Consultants drawing up plans to revitalise Blyth's former Bates Colliery sought the views of locals on what they would like to see developed on what is seen as a vital gateway to the town.
Residents are taking part in a two-day community planning weekend in which their ideas and suggestions will play an important part in shaping the future of the former pit site, the nearby Hodgson's Road housing estate and Blyth town centre.
Yesterday, people of all ages were involved in workshops, hands-on planning groups and visits to the Bates site with the aim of examining key issues such as building and landscape design, community facilities and the local economy.
The event, which continues today, will help consultants draw up a masterplan to guide the re-development of the former colliery site which has lain derelict for more than 20 years. It is envisaged that hundreds of new homes will be built in a high-quality development that will set the benchmark for future housing schemes along the Blyth Estuary.
Mining and property company The Banks Group has submitted an outline planning application to build around 200 houses and flats on part of the site.
Council and regeneration chiefs want to link redevelopment of the former colliery to plans to revitalise the run-down, 300-home Hodgson's Road estate, which was built in the 1930s. That would involve a phased demolition programme for the existing houses and their replacement with modern, new homes for tenants.
The South-East Northumberland/North Tyneside Regeneration Initiative (SENNTRI) envisages re-developing the Blyth Estuary by moving the Port of Blyth to the north side of the river, developing the former Blyth Power Station site and building new homes on riverside land at Bates Colliery, South Harbour and Wimborne Quay.
Yesterday, Dawn Pearson, 47, secretary of the Riverside Community Association on the Hodgson's Road Estate, said: "The community planning event is a really good thing because we need to have our say on what happens to the area.
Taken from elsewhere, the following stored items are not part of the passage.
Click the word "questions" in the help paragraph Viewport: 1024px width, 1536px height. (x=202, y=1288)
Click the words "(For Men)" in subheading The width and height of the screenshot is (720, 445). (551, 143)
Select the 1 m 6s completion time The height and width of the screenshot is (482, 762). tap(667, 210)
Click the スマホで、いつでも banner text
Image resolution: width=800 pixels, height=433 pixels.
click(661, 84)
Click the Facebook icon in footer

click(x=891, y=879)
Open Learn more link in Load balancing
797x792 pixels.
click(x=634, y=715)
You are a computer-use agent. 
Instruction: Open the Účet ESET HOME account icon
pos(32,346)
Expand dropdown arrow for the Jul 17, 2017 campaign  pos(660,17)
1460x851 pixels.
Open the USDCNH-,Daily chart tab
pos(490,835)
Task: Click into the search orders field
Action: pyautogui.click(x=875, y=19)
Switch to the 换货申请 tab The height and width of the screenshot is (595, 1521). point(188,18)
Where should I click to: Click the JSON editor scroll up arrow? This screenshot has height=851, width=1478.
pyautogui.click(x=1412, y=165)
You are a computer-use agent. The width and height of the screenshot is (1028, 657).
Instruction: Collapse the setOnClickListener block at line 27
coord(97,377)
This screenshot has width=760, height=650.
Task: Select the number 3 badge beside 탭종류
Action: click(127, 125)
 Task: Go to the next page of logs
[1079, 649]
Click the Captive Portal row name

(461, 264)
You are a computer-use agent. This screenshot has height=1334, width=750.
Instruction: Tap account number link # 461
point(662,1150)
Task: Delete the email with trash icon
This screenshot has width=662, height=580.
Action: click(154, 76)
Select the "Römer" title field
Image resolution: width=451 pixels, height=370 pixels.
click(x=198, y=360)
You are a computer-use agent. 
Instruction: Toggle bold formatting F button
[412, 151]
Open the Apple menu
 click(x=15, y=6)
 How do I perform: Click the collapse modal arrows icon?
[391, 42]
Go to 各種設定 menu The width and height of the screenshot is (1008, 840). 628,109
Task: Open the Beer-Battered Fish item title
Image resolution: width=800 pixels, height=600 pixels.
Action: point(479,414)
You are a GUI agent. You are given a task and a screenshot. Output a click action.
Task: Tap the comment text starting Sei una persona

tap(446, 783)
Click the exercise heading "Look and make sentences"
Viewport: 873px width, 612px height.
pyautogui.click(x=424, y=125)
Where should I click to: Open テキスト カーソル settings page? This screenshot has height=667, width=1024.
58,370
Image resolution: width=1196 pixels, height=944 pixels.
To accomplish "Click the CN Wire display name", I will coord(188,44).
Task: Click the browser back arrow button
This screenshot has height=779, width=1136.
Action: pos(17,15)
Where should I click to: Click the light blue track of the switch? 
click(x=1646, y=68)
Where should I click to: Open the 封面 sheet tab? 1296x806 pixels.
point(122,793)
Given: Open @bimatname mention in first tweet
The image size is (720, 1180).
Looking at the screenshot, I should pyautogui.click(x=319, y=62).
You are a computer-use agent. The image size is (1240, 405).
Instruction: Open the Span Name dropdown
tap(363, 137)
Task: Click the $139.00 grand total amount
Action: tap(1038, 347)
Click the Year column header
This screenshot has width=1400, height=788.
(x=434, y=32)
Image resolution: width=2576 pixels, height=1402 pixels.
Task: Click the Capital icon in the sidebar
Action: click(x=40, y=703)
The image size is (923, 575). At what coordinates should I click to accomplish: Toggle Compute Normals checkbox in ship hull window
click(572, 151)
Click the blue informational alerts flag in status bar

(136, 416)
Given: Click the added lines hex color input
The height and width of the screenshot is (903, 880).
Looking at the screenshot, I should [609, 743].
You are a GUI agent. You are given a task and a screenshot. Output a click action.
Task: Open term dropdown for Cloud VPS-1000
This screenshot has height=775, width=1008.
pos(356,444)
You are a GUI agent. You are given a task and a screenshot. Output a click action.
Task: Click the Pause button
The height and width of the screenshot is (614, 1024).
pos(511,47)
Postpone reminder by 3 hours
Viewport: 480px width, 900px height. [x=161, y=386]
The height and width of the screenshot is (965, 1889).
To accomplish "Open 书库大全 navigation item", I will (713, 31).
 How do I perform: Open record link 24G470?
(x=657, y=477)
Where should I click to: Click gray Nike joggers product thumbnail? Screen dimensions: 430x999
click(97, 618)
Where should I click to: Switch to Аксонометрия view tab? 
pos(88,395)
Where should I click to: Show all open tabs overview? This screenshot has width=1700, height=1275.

Most local people are supportive of the re-development of the estate and we will be using this weekend to have our input into the plans as well as trying to get more local people involved in the community."
SENNTRI director Jeremy Sherlock said: "We see Bates Colliery as an opportunity to introduce new development into Blyth for the benefit of existing and new residents. We want it to improve the image of the town and we have specifically brought in consultants to develop a masterplan in tandem with local people."